James Naismith hung a peach basket in 1891 and invented a game in Springfield, Mass. Twenty-five years later, across the Atlantic, James Joyce published a novel and called it “A Portrait of the Artist as a Young Man.”
Both works panned out rather well. Naismith's sport is the world's most popular. Joyce's book was ranked the third-greatest English-language novel of the 20th century.
Neither lived long enough to watch the Oklahoma City Thunder -- Naismith died in 1939, Joyce two years later – which is a shame. Both would have appreciated what we have here in OKC.
One heck of a basketball team, great before its time, because these young men are serious about their art.
And so The Oklahoman celebrates the tipoff of the Thunder's fifth season in OKC with this special section. We focus on the artists in our midst.
For basketball truly is an art. Football is science.
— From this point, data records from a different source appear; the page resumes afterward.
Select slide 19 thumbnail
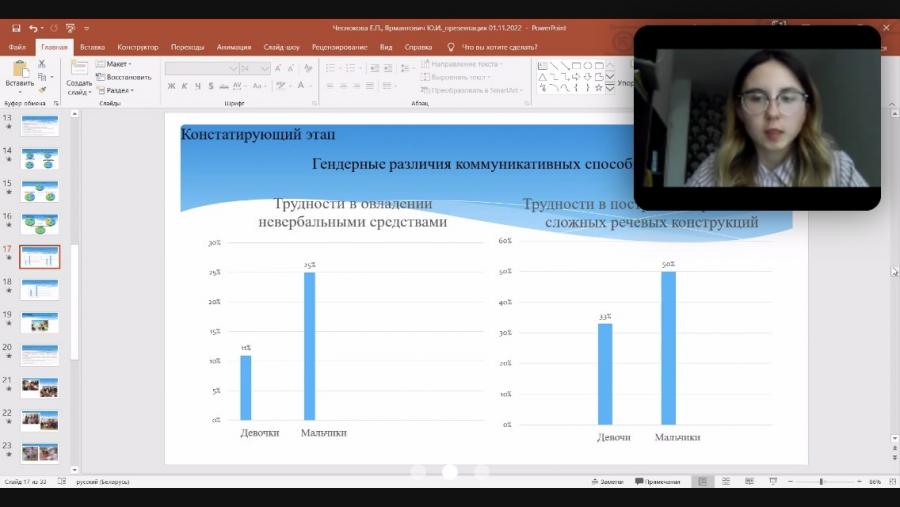 tap(40, 322)
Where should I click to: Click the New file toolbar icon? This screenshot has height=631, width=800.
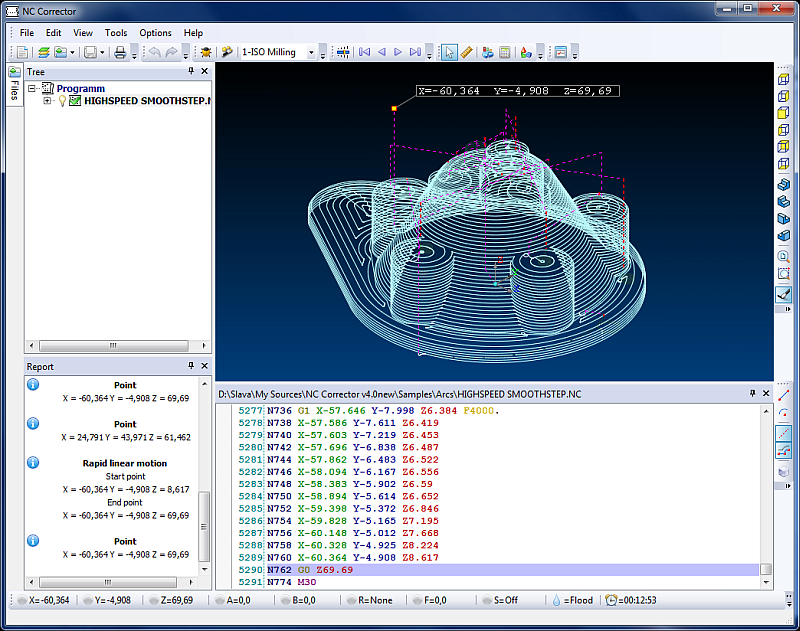[22, 52]
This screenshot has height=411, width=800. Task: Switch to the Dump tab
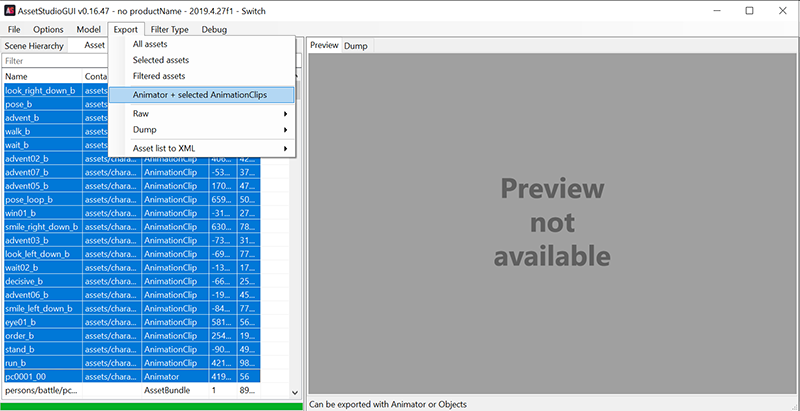[355, 46]
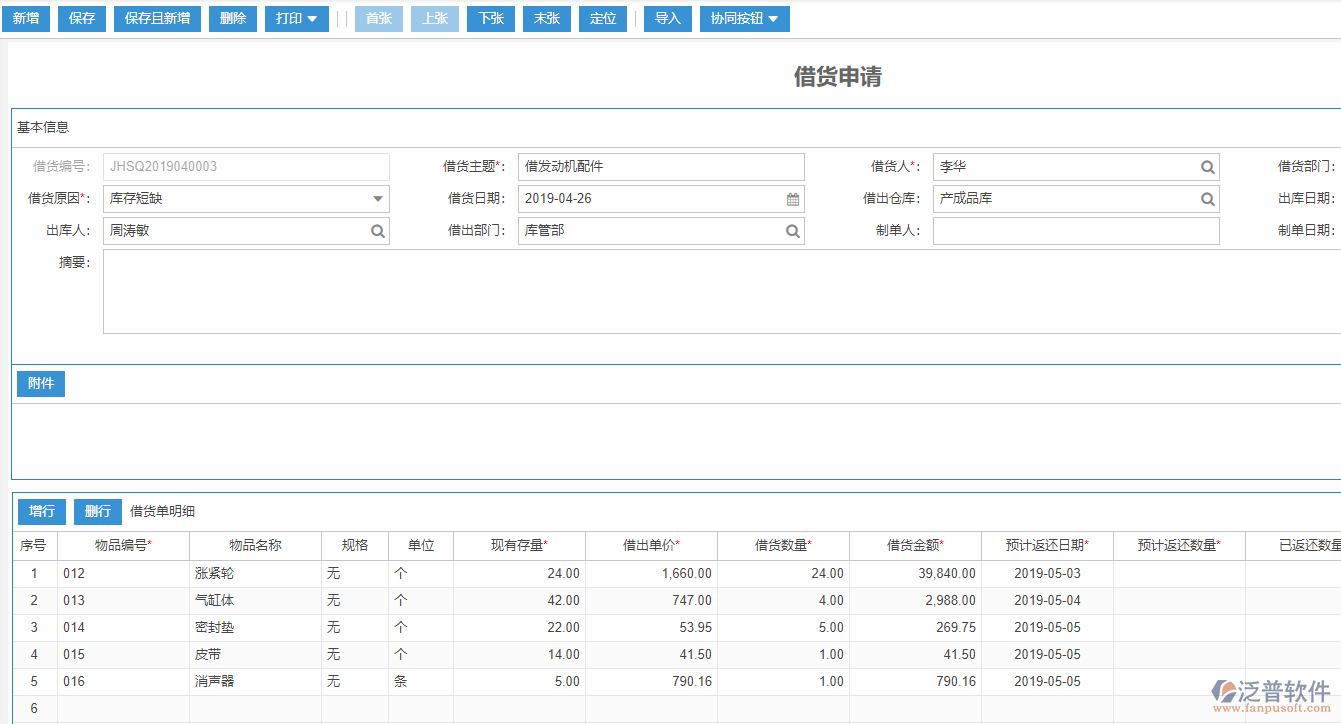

Oh, it's a lot of other things, too, including speed, power and violence. But at the highest level, it's mostly science. This alignment means this adjustment. This look requires this read. This defense demands this offense.
Football players study their sport.
Basketball players play their sport. Basketball is a mosaic. Basketball is fluid. Basketball is not scripted. Basketball is improv.
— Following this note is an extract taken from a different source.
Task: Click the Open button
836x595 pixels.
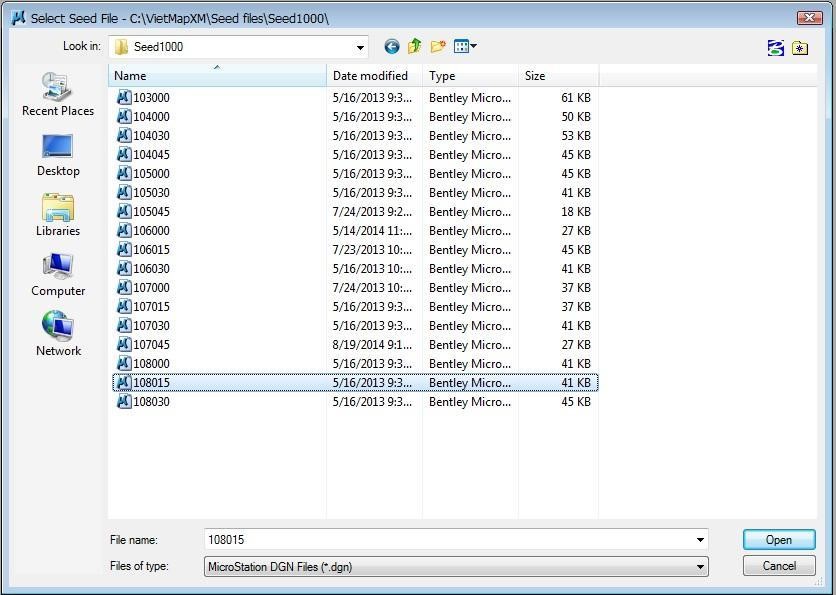Action: (778, 540)
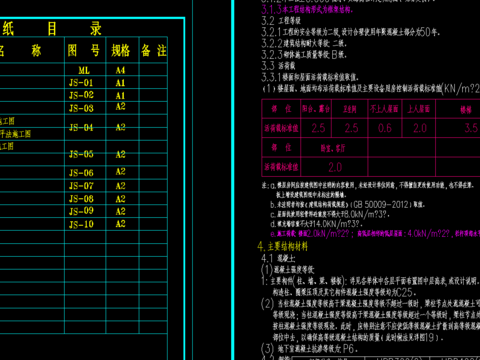
Task: Click the JS-05 table entry
Action: tap(81, 154)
Basketball is art. Kevin Durant's clutch shooting. Russell Westbrook's relentlessness. Serge Ibaka's shot-blocking. Kendrick Perkins' command of the post. Nick Collison's collisions.
This is a team that was ridiculously young when it announced its arrival as an NBA threat and hasn't gotten much older since. Last season, the Thunder made the NBA Finals even though its four best players were less than 24 years old.
The Thunder keeps improving rapidly. Still young men, the portrait of these artists continues to change, for the better.